2003). Twins had lower scores on all subscales of the Preschool Language Scales 3—verbal score, perceptual score, quantitative score, and general cognitive index. The authors concluded that these differences were not due to earlier birth, developmental immaturity, or family factors but were related to status as a twin (Rutter et al.
2003). Within twin pairs there is frequently discordance for language development, with the heritability estimated at between 0.35 and 1.0 (Stromswold
2001). In monozygotic twin pairs, heritability for language development is estimated to be about 0.6 (Stromswold
2001), and antenatal and perinatal environmental factors appear to play a larger role in discordant language development in twins than do postnatal factors (Stromswold
2006). Evidence that monozygotic twins within a twin pair have different levels of gene expression in two different cell types (umbilical vein endothelial cells and blood mononuclear cells) at birth (Gordon et al.

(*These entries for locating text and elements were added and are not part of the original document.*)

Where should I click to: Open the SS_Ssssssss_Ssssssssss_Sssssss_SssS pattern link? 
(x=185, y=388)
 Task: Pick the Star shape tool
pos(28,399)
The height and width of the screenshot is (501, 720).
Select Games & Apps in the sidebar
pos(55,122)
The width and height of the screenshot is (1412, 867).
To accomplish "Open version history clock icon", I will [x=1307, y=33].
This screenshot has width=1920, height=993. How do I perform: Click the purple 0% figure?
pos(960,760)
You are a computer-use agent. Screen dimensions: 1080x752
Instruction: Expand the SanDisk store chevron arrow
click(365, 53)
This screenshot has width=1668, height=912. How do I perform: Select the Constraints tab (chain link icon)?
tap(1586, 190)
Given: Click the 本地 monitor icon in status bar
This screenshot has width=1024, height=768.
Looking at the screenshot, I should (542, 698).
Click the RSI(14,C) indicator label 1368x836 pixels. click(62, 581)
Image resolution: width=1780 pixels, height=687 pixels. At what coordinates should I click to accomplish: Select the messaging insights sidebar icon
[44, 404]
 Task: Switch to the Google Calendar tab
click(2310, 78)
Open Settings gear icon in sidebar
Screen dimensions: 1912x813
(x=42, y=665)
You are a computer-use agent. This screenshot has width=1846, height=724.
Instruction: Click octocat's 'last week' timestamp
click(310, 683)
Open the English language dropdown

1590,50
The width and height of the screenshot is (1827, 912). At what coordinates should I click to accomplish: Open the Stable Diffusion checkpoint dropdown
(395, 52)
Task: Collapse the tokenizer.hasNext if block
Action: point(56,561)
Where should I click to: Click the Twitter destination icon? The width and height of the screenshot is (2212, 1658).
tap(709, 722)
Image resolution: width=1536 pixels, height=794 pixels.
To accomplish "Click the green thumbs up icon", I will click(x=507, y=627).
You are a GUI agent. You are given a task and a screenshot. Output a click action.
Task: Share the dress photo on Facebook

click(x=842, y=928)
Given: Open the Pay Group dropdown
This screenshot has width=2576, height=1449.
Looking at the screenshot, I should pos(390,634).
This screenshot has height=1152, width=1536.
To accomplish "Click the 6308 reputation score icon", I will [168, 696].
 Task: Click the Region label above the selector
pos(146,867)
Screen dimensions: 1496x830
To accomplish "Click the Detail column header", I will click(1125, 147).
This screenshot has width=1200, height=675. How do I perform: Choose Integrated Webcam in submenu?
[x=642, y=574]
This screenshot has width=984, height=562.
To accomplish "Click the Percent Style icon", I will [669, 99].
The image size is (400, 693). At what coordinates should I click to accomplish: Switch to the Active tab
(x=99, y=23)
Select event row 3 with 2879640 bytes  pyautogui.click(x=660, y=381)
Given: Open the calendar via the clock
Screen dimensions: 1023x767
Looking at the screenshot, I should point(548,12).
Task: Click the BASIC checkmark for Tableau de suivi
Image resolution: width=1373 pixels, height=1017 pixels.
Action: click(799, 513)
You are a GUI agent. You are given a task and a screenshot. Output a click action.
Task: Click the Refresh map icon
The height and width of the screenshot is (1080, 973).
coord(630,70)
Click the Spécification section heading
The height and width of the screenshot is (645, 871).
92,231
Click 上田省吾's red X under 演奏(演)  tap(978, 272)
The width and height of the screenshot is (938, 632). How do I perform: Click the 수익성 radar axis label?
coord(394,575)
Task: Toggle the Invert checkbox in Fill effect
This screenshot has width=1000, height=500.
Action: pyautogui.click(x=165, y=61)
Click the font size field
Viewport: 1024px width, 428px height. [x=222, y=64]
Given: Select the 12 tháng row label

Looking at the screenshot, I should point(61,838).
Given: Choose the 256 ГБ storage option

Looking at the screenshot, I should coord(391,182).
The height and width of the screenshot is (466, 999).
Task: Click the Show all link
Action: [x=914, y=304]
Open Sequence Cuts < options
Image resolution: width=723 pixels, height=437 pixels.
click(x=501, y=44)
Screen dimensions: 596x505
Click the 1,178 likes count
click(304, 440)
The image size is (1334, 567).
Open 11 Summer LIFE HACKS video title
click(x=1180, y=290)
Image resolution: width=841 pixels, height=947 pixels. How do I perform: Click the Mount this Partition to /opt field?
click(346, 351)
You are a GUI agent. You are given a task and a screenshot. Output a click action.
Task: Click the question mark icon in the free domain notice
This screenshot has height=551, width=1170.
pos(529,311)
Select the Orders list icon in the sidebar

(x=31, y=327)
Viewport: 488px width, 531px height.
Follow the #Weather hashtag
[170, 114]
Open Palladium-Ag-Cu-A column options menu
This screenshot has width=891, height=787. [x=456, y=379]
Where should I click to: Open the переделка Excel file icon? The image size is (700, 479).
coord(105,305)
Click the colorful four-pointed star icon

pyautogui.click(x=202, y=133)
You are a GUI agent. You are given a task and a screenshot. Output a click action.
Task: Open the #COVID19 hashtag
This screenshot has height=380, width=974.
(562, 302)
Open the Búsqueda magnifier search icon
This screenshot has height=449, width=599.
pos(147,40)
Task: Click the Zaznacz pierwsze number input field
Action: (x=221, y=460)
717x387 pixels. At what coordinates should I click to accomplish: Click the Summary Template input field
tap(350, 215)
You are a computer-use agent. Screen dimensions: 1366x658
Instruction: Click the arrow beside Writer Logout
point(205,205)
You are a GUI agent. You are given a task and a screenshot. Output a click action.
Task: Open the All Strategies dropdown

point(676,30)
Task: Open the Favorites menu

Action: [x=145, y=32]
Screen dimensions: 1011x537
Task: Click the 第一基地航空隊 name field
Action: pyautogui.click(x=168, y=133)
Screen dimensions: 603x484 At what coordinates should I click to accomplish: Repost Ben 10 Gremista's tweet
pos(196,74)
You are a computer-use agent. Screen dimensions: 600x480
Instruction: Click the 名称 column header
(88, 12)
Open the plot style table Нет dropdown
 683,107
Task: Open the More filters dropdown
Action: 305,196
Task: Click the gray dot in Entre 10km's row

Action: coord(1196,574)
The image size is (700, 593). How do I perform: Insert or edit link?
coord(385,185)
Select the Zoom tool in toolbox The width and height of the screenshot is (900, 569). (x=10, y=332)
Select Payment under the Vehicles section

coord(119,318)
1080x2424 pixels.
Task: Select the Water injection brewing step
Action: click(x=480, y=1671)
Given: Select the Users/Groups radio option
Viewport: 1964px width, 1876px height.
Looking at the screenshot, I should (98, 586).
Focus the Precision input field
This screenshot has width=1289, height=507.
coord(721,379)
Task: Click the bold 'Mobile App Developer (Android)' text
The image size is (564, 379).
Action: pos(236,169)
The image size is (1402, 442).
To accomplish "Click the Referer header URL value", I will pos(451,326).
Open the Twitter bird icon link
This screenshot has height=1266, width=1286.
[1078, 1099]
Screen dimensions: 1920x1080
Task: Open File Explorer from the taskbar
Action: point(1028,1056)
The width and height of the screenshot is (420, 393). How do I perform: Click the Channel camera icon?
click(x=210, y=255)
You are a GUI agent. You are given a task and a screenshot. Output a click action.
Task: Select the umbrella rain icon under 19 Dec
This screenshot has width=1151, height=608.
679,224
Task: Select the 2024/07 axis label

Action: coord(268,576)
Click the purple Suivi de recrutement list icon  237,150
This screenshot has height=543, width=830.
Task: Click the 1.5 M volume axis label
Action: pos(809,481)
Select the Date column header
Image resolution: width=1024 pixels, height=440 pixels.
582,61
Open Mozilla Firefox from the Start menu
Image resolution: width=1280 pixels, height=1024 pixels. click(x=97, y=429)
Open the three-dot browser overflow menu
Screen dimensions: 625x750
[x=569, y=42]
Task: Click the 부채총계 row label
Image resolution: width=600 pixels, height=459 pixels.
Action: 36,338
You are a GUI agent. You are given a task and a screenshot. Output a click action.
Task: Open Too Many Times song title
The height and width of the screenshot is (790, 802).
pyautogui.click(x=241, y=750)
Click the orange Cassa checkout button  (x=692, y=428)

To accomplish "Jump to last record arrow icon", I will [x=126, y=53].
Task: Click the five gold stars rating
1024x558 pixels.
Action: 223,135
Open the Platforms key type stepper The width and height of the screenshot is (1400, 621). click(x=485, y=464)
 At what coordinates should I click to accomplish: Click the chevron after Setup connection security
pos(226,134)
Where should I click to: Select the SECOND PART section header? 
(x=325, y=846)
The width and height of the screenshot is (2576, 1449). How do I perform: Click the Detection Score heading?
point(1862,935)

2011) suggests that antenatal environmental factors, in addition to stochastic effects, may alter gene expression in utero, presumably via epigenetic mechanisms. The findings that 19% of monozygotic twins differ with respect to the X chromosome inactivated (Wong et al.
2010; Wong et al.
2011), and that epigenetic differences in twins increase with increasing age (Wong et al.
2010; Fraga et al.
2005) provides further evidence that phenotypic differences within twin pairs are epigenetically determined and that this can occur before birth (Bell and Spector
2011). The differences in X chromosome inactivation patterns suggest that epigenetic differences in twins are likely to occur as early as the wave of epigenetic reprogramming in early embryonic life; however, differences in X chromosome inactivation at this time are likely to be stochastic. Preliminary data from studies in sheep, demonstrating different epigenetic responses to periconceptional undernutrition between singletons and twins (Begum et al.
2011) suggest that environmentally driven epigenetic modifications in early pregnancy may also explain some of the differences in outcomes between singleton and twin pregnancies.